Pannes, retards, annulations... la SNCF attendue au tournant sur la ligne Clermont-Paris

Jean-Pierre Farandou, le PDG de la SNCF, doit présenter dans les prochains jours son plan d’urgence pour résoudre les difficultés récurrentes rencontrées sur la ligne Clermont-Ferrand-Paris. Entre la vétusté et l'indisponibilité du matériel roulant, le sous-investissement chronique sur la ligne, les causes sont identifiées et la colère monte en Auvergne. Elus et voyageurs attendent des locomotives en renfort et une meilleure organisation des équipes d’astreinte.
Les usagers, excédés par les nombreux retards et annulations sur la ligne Clermont-Paris, attendent un plan d'urgence de la part de la SNCF.
Les usagers, excédés par les nombreux retards et annulations sur la ligne Clermont-Paris, attendent un plan d'urgence de la part de la SNCF. (Crédits : DR Stéphanie Picard)

— LISTE DES ENREGISTREMENTS —

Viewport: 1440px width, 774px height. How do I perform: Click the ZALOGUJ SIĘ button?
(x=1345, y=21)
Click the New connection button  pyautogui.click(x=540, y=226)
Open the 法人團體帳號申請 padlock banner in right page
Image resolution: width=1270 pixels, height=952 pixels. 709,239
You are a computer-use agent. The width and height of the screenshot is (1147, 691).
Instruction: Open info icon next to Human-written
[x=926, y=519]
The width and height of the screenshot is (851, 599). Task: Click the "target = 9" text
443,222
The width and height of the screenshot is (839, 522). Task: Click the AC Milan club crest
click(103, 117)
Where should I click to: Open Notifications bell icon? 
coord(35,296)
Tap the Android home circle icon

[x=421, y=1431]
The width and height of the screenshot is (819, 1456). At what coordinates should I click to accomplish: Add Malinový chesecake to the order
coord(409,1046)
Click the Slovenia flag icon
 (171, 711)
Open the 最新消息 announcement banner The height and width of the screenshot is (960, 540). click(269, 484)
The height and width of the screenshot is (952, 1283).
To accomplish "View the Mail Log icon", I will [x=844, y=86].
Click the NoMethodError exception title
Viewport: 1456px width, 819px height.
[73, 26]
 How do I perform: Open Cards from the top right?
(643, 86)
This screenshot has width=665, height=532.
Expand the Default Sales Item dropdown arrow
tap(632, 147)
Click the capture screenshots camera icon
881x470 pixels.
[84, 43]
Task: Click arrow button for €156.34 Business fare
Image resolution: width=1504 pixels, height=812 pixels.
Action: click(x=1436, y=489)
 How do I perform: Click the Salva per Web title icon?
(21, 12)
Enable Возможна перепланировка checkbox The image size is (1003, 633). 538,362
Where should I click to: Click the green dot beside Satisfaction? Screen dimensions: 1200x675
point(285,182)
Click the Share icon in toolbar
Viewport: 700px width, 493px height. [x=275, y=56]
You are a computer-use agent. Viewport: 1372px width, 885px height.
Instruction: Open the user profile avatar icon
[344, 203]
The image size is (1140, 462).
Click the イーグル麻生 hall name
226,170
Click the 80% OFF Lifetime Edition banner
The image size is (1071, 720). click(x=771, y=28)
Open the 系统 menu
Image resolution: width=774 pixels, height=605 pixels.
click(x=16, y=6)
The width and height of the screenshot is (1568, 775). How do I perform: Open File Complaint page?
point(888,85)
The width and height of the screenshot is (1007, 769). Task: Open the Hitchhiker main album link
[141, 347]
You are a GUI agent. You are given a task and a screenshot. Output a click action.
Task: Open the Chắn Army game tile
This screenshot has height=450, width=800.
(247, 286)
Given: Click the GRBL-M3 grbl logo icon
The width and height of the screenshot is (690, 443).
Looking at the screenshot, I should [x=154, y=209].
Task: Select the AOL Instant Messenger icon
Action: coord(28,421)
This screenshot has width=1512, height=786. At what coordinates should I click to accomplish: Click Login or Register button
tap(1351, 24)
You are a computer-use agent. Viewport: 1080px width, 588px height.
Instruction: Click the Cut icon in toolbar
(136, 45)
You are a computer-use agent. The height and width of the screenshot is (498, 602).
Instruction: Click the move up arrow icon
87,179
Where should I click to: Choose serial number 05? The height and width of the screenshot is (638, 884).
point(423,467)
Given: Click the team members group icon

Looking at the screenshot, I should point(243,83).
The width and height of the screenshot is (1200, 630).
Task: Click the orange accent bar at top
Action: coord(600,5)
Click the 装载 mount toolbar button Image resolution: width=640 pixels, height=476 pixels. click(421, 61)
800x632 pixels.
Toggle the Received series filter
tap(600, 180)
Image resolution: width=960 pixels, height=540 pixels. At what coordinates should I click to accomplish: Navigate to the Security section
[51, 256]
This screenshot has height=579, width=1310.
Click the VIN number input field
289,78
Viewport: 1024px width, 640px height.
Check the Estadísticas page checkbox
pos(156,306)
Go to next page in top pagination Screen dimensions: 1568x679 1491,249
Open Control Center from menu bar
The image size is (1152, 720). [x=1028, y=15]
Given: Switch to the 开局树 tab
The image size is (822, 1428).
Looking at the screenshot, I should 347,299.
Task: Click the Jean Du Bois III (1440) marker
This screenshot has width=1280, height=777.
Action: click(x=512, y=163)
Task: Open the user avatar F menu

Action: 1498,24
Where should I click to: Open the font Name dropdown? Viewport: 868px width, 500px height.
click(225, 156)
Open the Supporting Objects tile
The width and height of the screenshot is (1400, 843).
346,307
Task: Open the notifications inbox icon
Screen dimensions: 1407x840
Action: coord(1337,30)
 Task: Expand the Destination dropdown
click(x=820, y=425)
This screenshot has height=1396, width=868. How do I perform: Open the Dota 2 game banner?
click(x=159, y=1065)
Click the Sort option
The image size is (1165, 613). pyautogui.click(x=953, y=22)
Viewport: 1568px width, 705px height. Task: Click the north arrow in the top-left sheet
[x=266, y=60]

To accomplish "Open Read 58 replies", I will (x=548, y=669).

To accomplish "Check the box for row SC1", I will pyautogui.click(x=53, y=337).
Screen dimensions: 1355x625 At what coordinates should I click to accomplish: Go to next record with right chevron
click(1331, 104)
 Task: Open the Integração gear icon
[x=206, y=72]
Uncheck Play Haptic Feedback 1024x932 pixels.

— TÂCHES À RÉALISER —
**A.** Relevez les difficultés que le titre du texte sur la ligne Clermont-Paris énumère.
**B.** Reprenez le texte sur la ligne Clermont-Paris à la suite de sa dernière phrase.

— CORRIGÉ DE L'EXERCICE —
**A.** Les pannes, les retards et les annulations.

**B.**
C'était l'épisode de trop. Le 19 janvier, 700 voyageurs de la ligne Paris-Clermont-Ferrand sont restés bloqués toute la nuit dans leur train, par un froid glacial et sans électricité. La SNCF a même fait appel à La Croix-Rouge. L'Intercité est finalement arrivé en Auvergne avec plus de 7 heures de retard.

En cause : une panne de locomotive. Face à la colère des usagers et des élus du territoire, le ministre de la Transition écologique et de la Cohésion des territoires, Christophe Béchu, a convoqué vendredi dernier le PDG de la SNCF, Jean-Pierre Farandou, exigeant un « plan d'actions complémentaires à très court terme » pour améliorer le trafic sur la ligne. Il devrait être présenté dans les prochains jours, probablement lors d'un déplacement du ministre dans la région.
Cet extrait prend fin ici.